A rota escolhida pela Air France e seguida pelo comandante Marc Dubois no voo 447 foi a Aerovia UN873. Ela é bastante usada em voos que partem do Brasil com destino à Europa, por ser o caminho mais curto para cruzar o Oceano Atlântico nesse trajeto. Ao longo da rota, radares localizados no Recife, em Fernando de Noronha, Ilha do Sal (em Cabo Verde) e Dacar (no Senegal) monitoram o deslocamento das aeronaves. Mas os radares não cobrem toda a extensão da UN873. Durante um trecho de 450 quilômetros, os aviões que seguem a rota ficam “invisíveis”. Para que o controle do tráfego aéreo seja eficiente mesmo nessa área cega, as aeronaves devem manter contato por rádio com as torres de controle. “As comunicações são constantes ao longo do trajeto todo”, diz Bemildo Ferreira, consultor de tráfego aéreo especialista em Segurança Operacional de Sistema Crítico de Aviação.

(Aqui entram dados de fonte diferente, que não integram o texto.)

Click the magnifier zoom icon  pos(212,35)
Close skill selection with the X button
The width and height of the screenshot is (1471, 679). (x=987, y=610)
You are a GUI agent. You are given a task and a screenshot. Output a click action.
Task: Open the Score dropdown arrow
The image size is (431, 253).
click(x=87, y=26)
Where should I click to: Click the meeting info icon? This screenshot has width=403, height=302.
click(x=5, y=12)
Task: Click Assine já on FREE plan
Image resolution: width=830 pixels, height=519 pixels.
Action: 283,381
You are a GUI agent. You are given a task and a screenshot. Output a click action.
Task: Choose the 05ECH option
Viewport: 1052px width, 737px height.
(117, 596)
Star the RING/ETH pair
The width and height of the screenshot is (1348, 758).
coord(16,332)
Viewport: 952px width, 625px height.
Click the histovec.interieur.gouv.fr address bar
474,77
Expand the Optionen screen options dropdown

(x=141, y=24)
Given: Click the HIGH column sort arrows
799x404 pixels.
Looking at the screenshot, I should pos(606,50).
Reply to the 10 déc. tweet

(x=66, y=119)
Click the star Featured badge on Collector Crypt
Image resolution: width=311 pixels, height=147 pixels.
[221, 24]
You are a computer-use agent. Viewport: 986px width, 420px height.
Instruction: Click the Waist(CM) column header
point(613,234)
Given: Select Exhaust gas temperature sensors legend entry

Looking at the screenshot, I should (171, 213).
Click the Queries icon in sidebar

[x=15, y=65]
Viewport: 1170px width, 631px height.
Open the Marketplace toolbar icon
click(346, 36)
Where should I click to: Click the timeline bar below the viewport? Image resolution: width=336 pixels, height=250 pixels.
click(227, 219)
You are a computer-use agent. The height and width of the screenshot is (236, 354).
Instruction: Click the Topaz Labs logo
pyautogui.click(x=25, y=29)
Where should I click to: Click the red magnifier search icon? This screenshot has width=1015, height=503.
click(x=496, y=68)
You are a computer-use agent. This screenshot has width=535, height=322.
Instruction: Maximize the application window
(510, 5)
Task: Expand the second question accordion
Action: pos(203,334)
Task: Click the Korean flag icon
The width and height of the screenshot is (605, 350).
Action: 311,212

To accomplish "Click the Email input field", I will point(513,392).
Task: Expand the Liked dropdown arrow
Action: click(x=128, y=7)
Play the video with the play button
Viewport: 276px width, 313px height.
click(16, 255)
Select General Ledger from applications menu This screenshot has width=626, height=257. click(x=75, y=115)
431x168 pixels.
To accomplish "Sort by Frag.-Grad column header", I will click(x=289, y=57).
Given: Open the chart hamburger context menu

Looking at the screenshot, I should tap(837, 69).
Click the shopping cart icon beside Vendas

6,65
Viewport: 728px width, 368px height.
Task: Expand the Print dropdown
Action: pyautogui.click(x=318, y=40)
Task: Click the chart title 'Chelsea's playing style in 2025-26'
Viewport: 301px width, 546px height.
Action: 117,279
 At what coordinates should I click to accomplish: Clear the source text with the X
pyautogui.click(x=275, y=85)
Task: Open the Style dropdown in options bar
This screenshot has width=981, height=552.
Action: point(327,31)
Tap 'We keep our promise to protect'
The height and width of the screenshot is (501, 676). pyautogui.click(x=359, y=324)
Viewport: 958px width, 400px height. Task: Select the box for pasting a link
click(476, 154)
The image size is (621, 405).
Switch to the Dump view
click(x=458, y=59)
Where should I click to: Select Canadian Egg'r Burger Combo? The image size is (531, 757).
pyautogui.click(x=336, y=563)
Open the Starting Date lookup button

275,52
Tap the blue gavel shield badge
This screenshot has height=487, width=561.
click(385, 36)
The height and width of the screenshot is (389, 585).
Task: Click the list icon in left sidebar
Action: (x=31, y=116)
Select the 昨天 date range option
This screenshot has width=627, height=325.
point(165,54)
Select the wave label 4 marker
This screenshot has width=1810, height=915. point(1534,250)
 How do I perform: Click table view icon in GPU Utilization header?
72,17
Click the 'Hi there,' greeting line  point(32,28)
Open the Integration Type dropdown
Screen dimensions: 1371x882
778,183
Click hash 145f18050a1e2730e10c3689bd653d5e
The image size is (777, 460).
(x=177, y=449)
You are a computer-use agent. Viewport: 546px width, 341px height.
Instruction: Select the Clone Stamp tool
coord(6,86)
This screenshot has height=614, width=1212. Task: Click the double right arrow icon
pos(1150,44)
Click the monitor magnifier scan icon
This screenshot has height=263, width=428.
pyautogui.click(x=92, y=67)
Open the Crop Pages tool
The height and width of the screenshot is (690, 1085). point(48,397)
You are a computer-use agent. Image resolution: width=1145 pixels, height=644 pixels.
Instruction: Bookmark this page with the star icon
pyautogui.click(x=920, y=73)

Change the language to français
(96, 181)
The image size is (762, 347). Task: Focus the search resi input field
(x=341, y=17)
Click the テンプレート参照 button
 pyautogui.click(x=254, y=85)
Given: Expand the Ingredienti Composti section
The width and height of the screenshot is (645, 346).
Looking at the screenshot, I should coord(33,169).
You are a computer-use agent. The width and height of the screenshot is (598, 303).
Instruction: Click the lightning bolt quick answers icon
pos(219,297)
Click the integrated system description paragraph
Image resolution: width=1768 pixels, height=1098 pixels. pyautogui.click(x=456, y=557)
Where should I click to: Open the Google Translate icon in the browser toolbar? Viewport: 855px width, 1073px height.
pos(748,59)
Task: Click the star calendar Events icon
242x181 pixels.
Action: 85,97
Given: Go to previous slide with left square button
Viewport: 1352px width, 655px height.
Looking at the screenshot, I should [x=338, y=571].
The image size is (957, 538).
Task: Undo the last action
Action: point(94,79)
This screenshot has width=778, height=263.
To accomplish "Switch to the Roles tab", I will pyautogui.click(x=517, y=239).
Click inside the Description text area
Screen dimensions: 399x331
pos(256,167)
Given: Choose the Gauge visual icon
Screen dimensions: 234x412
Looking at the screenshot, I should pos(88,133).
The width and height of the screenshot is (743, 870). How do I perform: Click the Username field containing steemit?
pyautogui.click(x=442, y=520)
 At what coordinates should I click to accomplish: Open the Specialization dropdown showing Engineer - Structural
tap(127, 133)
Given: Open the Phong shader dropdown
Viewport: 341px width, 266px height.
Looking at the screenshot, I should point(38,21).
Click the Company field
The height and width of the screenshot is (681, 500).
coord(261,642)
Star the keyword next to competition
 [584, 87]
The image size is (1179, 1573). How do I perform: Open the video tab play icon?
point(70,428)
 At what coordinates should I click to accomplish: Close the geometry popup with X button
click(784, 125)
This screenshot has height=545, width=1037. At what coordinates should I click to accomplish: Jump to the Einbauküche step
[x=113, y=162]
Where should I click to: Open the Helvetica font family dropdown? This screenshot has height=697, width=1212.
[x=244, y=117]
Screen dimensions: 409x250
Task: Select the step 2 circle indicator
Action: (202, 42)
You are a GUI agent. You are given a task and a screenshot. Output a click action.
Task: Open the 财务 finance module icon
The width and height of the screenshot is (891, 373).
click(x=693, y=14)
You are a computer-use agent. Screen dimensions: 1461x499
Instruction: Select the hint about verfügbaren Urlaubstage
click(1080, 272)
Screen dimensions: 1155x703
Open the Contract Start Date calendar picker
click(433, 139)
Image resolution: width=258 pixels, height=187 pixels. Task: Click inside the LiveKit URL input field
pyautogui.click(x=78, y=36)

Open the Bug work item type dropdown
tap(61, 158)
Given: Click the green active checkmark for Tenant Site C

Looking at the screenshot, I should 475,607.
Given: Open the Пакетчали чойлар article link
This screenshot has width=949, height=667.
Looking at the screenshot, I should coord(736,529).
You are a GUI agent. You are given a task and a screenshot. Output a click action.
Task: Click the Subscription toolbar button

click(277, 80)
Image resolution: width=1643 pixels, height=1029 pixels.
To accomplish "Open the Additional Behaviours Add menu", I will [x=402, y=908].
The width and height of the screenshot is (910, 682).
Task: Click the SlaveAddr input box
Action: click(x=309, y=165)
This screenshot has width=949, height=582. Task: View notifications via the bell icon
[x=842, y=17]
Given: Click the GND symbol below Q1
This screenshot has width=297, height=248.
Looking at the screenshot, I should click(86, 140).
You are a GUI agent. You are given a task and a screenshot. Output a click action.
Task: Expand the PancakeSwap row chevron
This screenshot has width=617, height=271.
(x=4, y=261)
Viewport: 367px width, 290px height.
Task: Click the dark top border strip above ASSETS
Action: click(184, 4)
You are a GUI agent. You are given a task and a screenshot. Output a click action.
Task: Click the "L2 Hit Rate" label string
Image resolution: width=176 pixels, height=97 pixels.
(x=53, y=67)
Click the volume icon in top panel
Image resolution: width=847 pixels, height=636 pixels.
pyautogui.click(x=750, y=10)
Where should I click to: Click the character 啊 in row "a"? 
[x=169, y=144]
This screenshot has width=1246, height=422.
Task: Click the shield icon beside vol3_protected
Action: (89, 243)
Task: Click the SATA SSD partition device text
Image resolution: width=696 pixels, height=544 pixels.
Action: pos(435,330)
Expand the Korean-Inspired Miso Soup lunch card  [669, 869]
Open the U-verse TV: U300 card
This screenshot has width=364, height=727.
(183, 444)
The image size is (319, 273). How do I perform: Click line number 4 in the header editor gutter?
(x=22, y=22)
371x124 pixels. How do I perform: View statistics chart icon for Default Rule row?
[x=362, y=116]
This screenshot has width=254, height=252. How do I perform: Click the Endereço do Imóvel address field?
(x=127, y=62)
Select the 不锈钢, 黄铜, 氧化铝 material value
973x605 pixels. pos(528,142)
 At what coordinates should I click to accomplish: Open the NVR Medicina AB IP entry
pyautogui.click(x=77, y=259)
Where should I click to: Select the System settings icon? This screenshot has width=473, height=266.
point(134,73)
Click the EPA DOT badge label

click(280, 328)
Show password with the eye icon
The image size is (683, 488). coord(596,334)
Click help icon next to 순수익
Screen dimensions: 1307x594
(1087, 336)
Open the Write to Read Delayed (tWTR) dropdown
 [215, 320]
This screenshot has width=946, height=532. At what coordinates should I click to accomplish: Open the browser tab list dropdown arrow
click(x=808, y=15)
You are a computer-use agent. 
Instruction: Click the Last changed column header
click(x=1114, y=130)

A troca de informações entre controladores e pilotos permite compartilhar o conhecimento mais preciso e atual possível sobre as condições de voo e do clima. Qualquer problema detectado pelo Centro de Controle de Tráfego Aéreo é informado ao piloto. Se ele decidir fazer uma manobra para desviar de uma tempestade, deve informar os controladores, que orientarão o procedimento para evitar colisão com outras aeronaves que possam passar pelo local. Mesmo que não haja necessidade de comunicar qualquer anormalidade, o plano de voo prevê que o piloto faça contato com o centro de controle em pontos virtuais predeterminados da rota. Esses pontos recebem nomes como Intol (a 565 quilômetros de Natal, no Rio Grande do Norte), Selpu, Oraro e Tasil (esse, exatamente na divisa entre o controle do espaço aéreo do Brasil e do Senegal). A partir das informações recebidas dos pilotos em cada um desses pontos, os controladores de tráfego aéreo podem precisar a posição da aeronave e garantir a segurança dos voos.
Para contornar falhas dos rádios, controladores afirmam já ter se comunicado com pilotos usando seus celulares
O último centro de controle de tráfego aéreo a fazer contato com o voo 447 foi o Cindacta III, no Recife. O avião desapareceu antes de fazer o contato previsto para ocorrer às 23h20, na passagem pelo ponto virtual Tasil (leia abaixo). Três dúvidas permanecem:
1) os controladores do Cindacta III foram questionados pela tripulação da aeronave francesa sobre a situação meteorológica que encontraria na região do acidente?
2) os controladores repassaram as informações para a tripulação do avião?
3) as informações eram precisas o suficiente para orientar o piloto a desviar da tempestade? Um controlador que teve acesso aos relatórios sobre os contatos entre o Cindacta III e o avião da Air France afirma que as condições de comunicação durante o voo 447 eram normais e o sinal de radar funcionava.
Um controlador é responsável por monitorar vários aviões ao mesmo tempo. Cada um é representado numa tela por uma sequência de letras e números que o identificam, apontam sua direção, informam velocidade, altitude real e altitude pretendida. O controlador precisa interpretar corretamente esses dados, que mudam a cada momento. E traduzi-los em instruções para os pilotos. Além da comunicação por rádio, há um sistema digital de mensagens de textos codificados específicos para instruções aeronáuticas (CPDLC, na sigla em inglês). Nenhum desses sistemas é imune a falhas. Em maio de 2007, o Centro de Controle de Voo do Atlântico, no Recife, ficou quatro horas sem contato com as aeronaves devido a uma pane nos radares. Para escapar de uma tempestade, pilotos tiveram de fazer desvios por conta própria. Controladores ouvidos por ÉPOCA afirmam já ter se comunicado tanto por voz quanto por mensagens de texto usando os próprios celulares via satélite.
Mesmo que toda a comunicação entre avião e controle de voo entre em colapso, o piloto tem outros recursos para se manter informado. Uma frequência de rádio é sempre usada para alertar sobre riscos. Os equipamentos internos do avião também mantêm o piloto alerta, não só sobre as condições de voo, como do próprio equipamento, corrigindo eventuais problemas. Em aviação, o termo “erros honestos” é usado para descrever falhas técnicas, deficiências de projeto e de manuseio. É possível que tenha sido isso que ocorreu com os sistemas de informação ou com sua interpretação.